Thoughts on A Mighty Heart

Angelina Jolie stars in Michael Winterbottom’s A Mighty Heart, which releases June 22 from Paramount Vantage. A film of glancing emotional blows, the movie tells the story of the ill-fated investigation into the kidnapping of Wall Street Journal reporter Daniel Pearl (Dan Futterman), who disappears in Karachi while researching a story on captured shoe bomber Richard Reid. Donning brown contacts and a light French accent, Jolie plays Mariane Pearl, Daniel’s wife, who was six months pregnant at the time of the ordeal in January, 2002.

That this isn’t ordinary summer fare is stating the obvious, but I was a bit surprised at just how much of a tangled procedural A Mighty Heart is. Full of two steps forward and one step back, it’s all about the labyrinthine investigation and intelligence agency finger-pointing that plays out over the course of a few tense weeks, as mysterious names are cross-checked and connected to other suspects and organizations, all in a mad effort to identify (much less locate) Daniel’s captors.

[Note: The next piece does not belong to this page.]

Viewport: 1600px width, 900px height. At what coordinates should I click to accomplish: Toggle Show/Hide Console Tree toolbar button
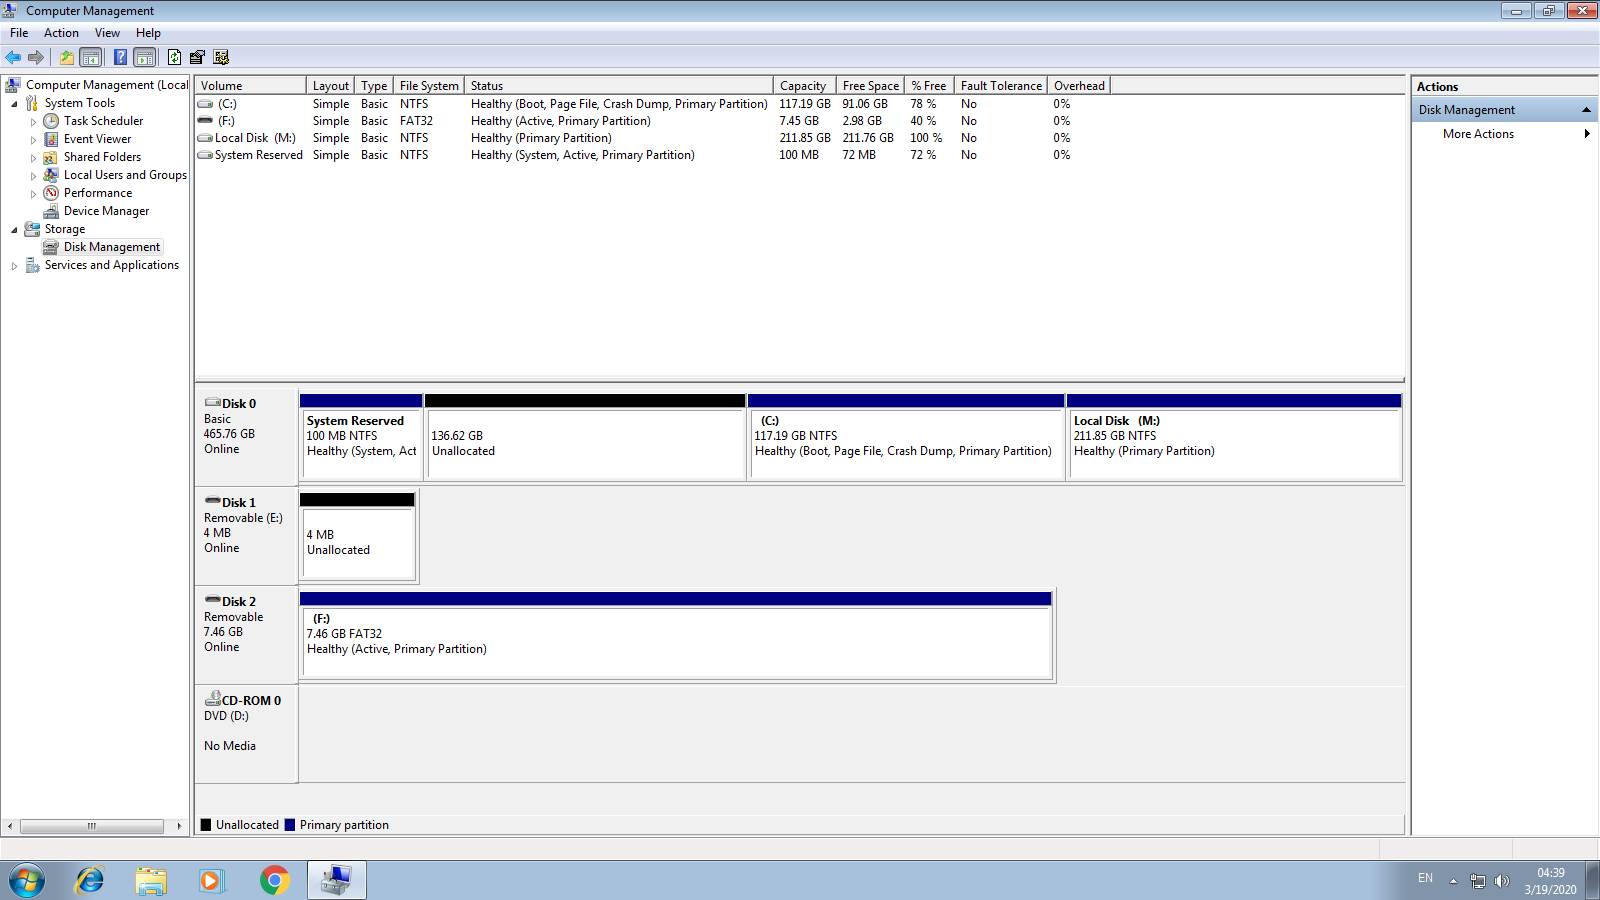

Jolie’s portrayal, meanwhile, recalls that sort of Magic Shell chocolate syrup — the stuff that hardens when it hits ice cream. It should be pointed out that this is by design, and in lockstep with the script, which convincingly sketches Mariane’s resoluteness, but does so in an inwardly reflected fashion. Two emotional moments leap out for me — very obviously designed as poles to one another. The first can be intuited; it’s a protracted howl of anguished grief when Mariane finally learns of her husband’s fate, and it’s notable because of how it stands in contrast to the manner in which so many films (and especially TV shows) peddle sorrow and pain in polite strokes. The other bit, though, is a light and almost impulsive moment. Giving an interview several days after her husband’s kidnapping, Mariane is asked if there is anything she would say to her husband if he could now hear her. The answer itself is brief and obvious — “I love you” — but Jolie puts such a personal spin on it, and the reflexivity of the reply is heartrending. More thoughts and a proper review will follow closer to the A Mighty Heart‘s release date, but for more information, visit the movie’s eponymous web site by clicking here.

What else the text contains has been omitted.